**ACTIVITY**
An exact transcription is needed of the lines below from the one with "This screenshot has width=1359, height=691." through the one with "Task: Repost the poll tweet with 8.9K reposts", with no other lines and no pictures.

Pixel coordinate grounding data
***

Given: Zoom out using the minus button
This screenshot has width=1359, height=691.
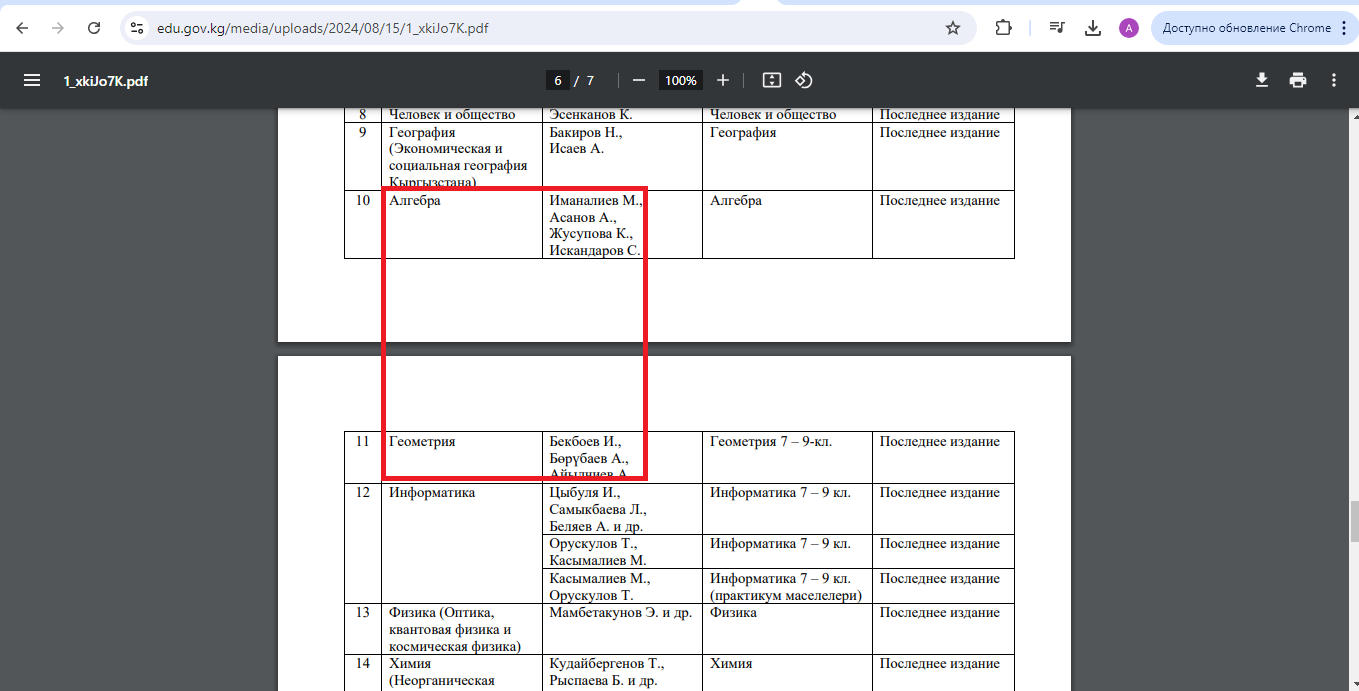Looking at the screenshot, I should 639,80.
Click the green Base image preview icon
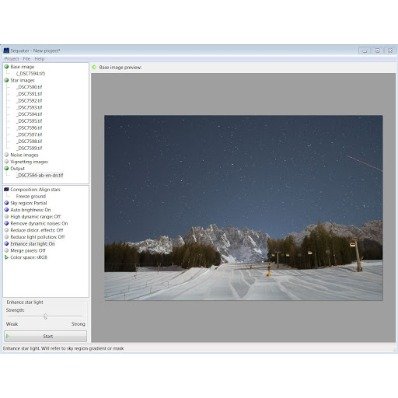 pyautogui.click(x=94, y=67)
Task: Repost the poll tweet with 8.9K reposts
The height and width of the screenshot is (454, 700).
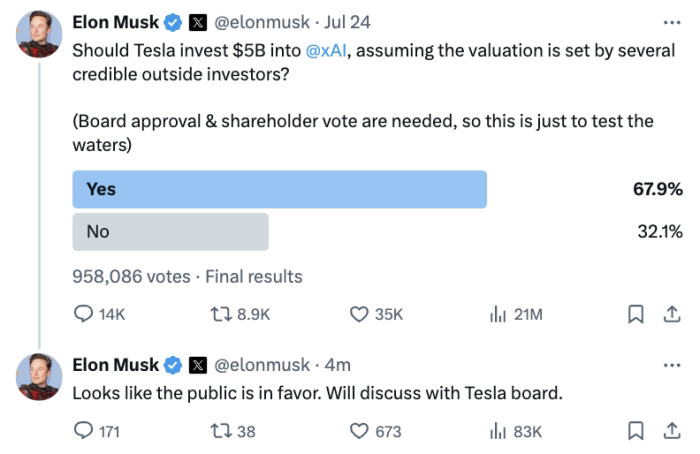Action: click(222, 314)
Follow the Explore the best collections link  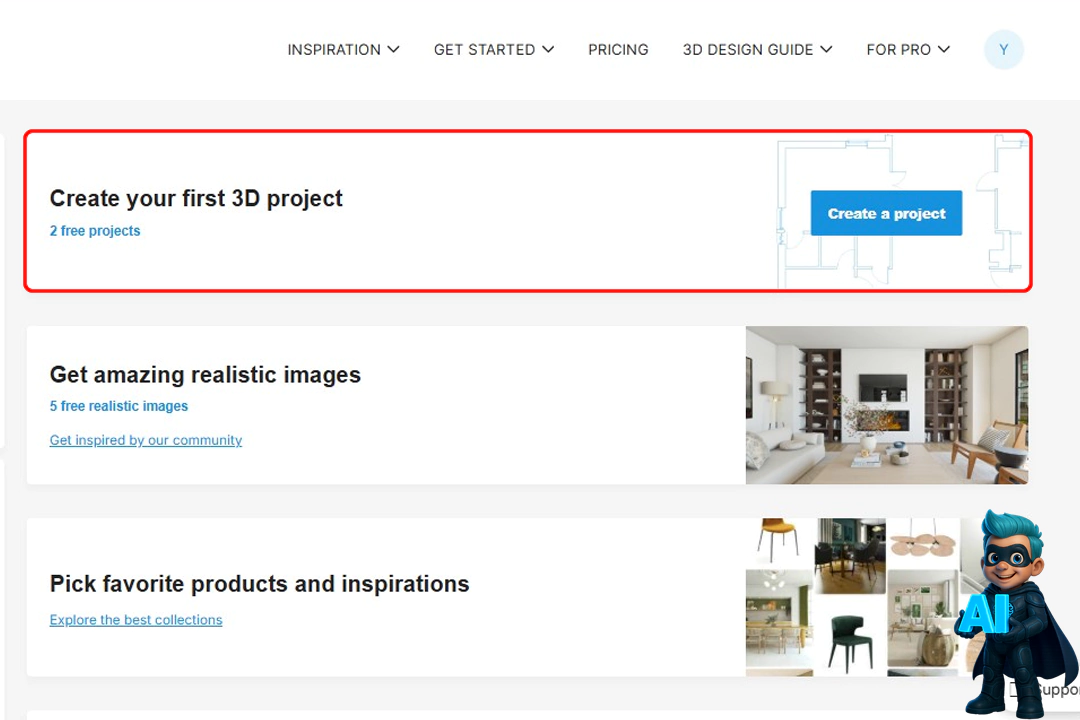pos(136,620)
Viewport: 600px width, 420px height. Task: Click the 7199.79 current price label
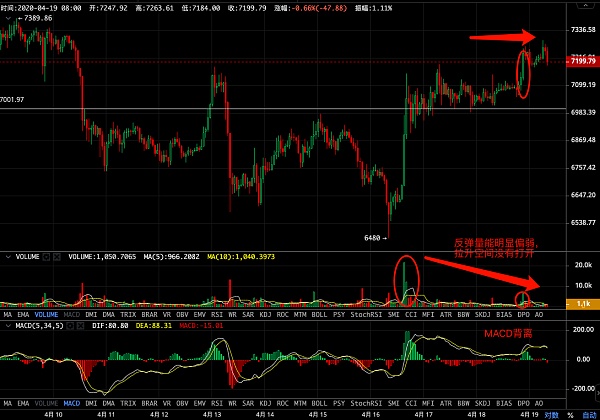click(x=581, y=61)
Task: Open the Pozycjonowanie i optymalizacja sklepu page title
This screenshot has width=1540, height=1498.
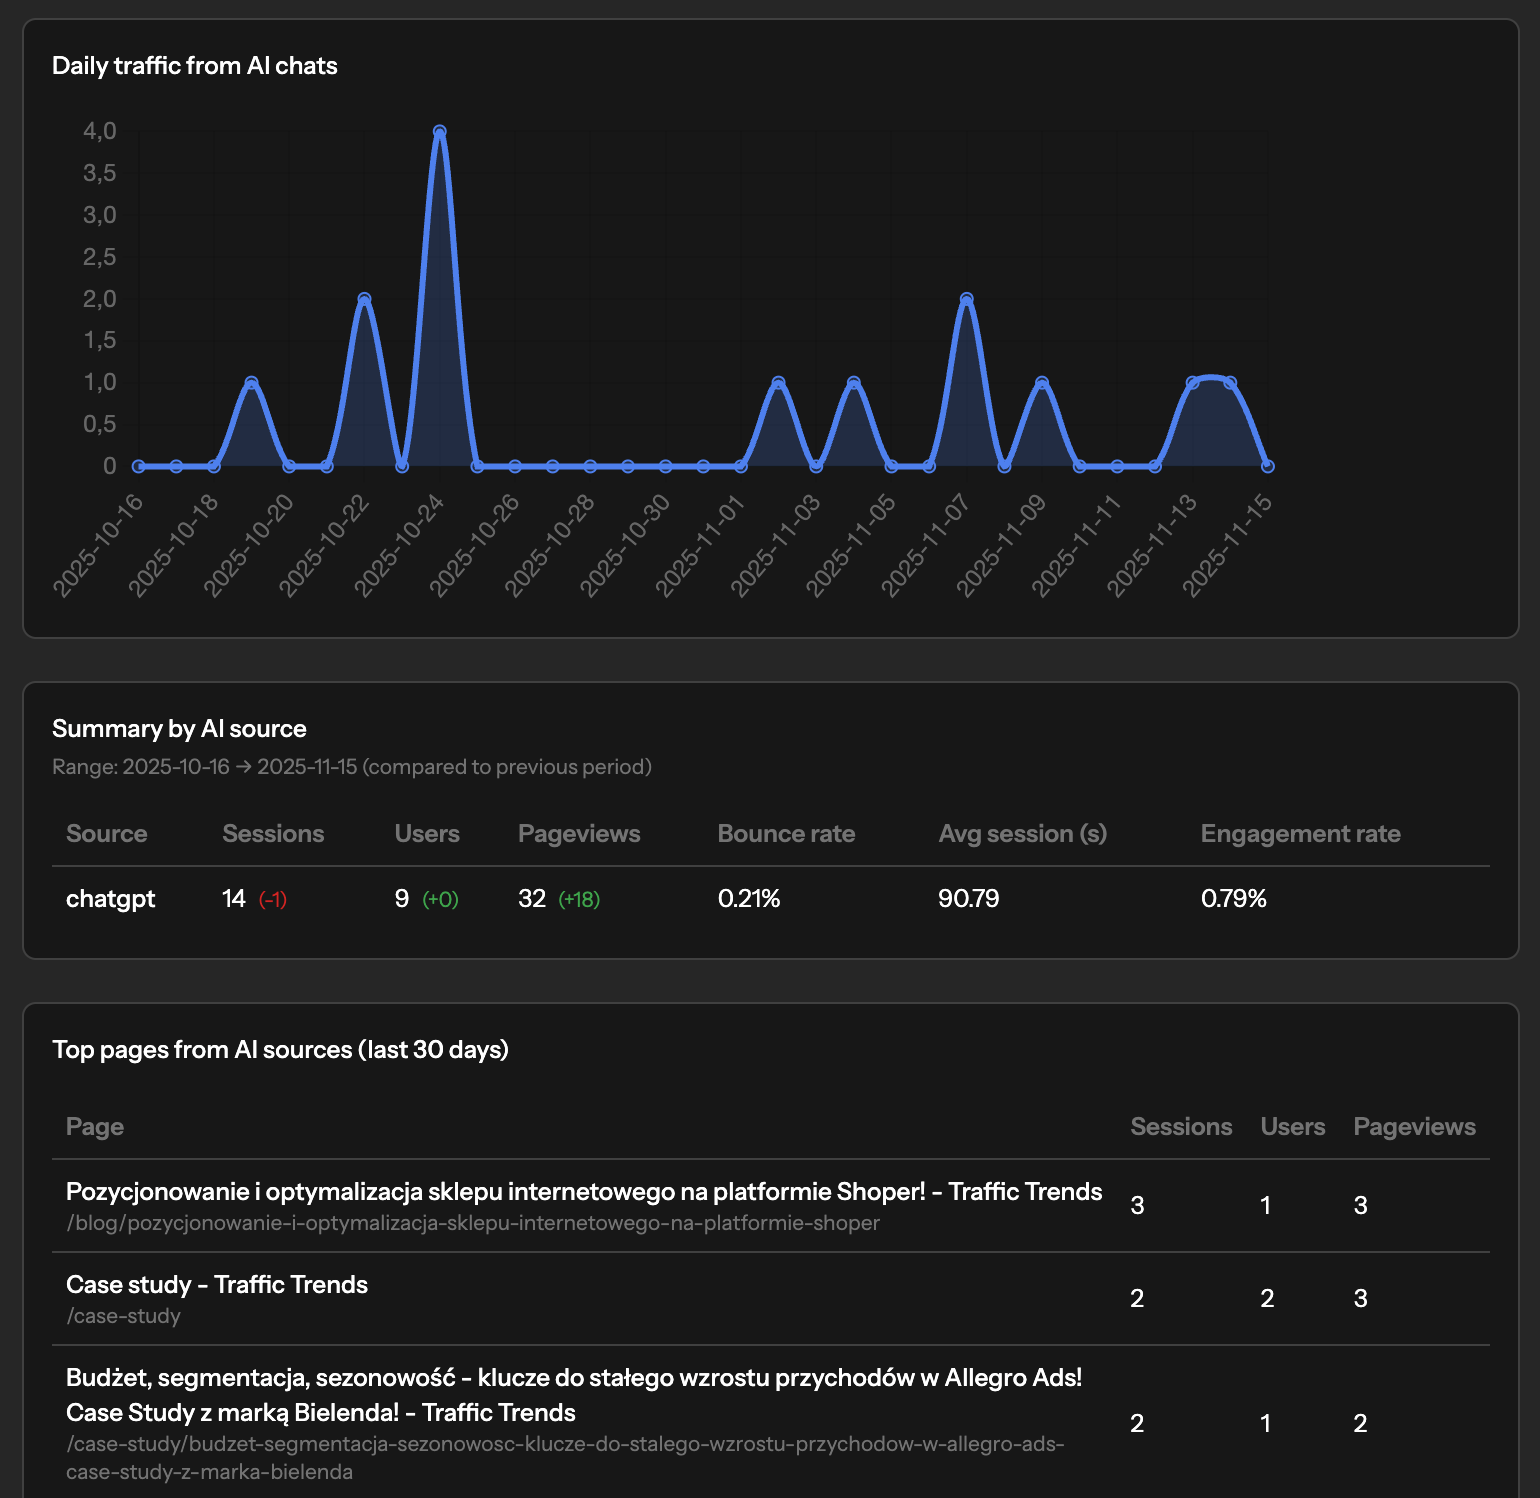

***

**ANSWER SECTION**
This screenshot has width=1359, height=691.
Looking at the screenshot, I should 639,80.
Click the green Base image preview icon
 pyautogui.click(x=94, y=67)
Task: Repost the poll tweet with 8.9K reposts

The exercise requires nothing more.